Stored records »
*** Block opens ***
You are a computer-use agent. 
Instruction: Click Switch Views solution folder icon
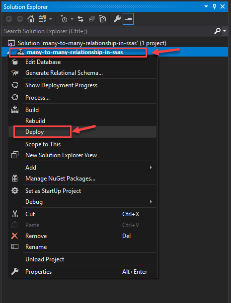tap(42, 19)
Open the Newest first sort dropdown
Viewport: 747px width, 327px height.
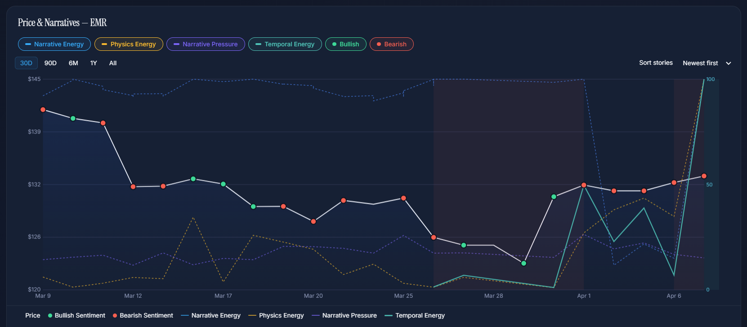click(700, 63)

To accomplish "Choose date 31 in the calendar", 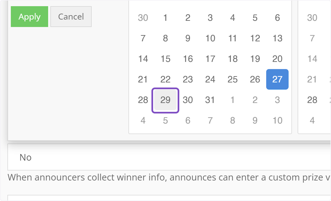I will pos(210,100).
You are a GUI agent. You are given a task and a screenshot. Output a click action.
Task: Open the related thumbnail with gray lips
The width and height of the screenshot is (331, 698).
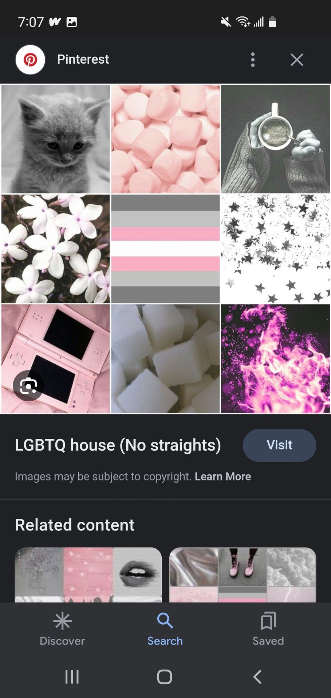(x=88, y=575)
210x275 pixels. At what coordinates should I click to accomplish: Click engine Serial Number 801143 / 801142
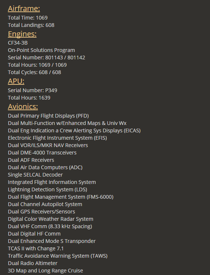point(47,58)
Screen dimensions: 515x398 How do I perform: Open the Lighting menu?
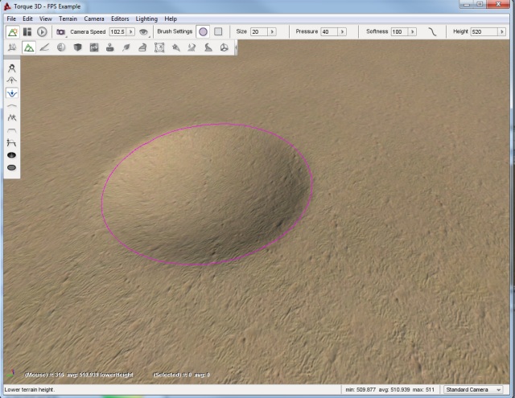coord(146,18)
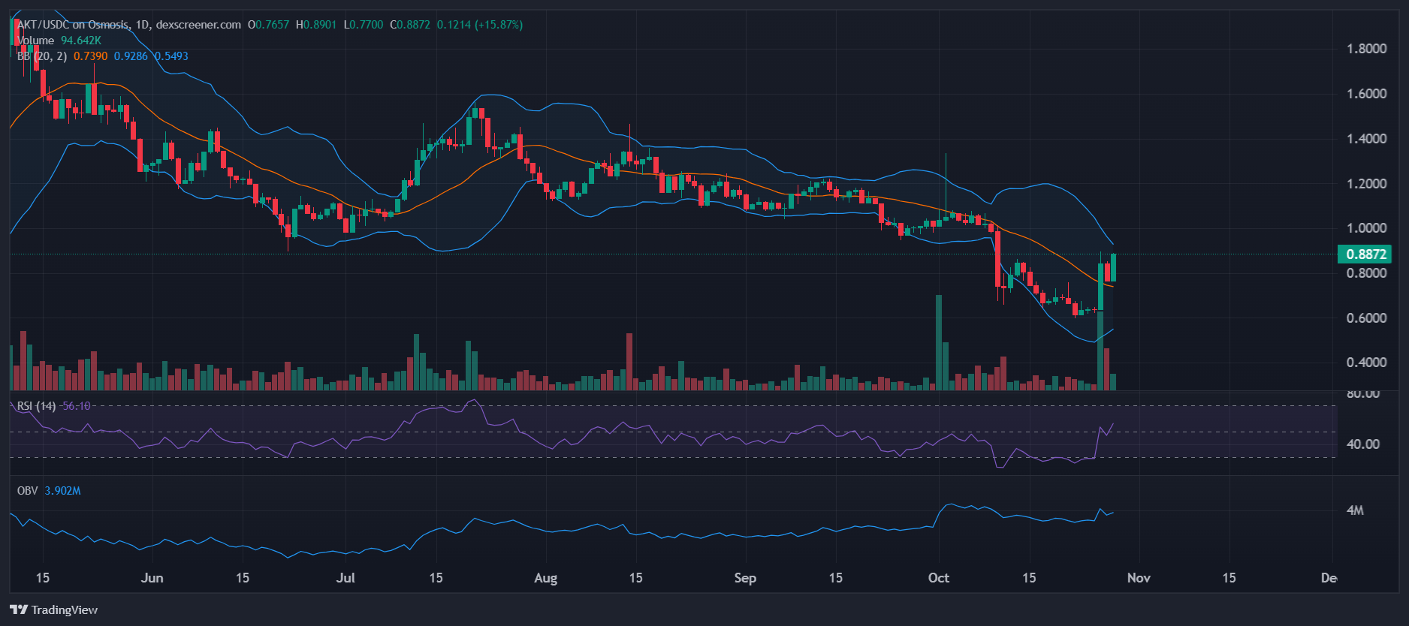Select the RSI (14) indicator label
The image size is (1409, 626).
point(36,406)
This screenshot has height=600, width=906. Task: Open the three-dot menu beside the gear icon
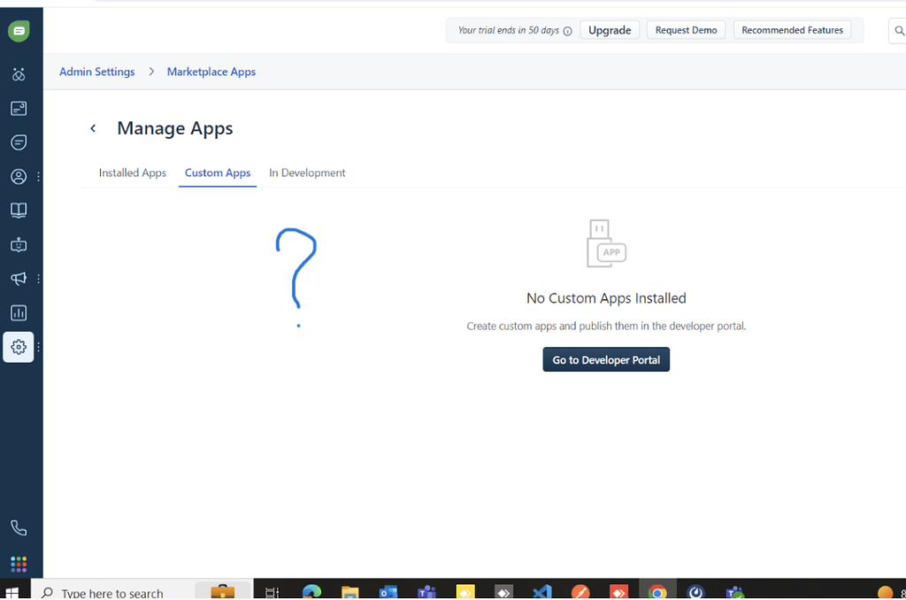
*** Block closes ***
What you should do » Every line above in which the word "agent" occurs needs to be copied.

Result for this exercise »
You are a computer-use agent. 
You are a GUI agent. You are given a task and a screenshot. Output a click action.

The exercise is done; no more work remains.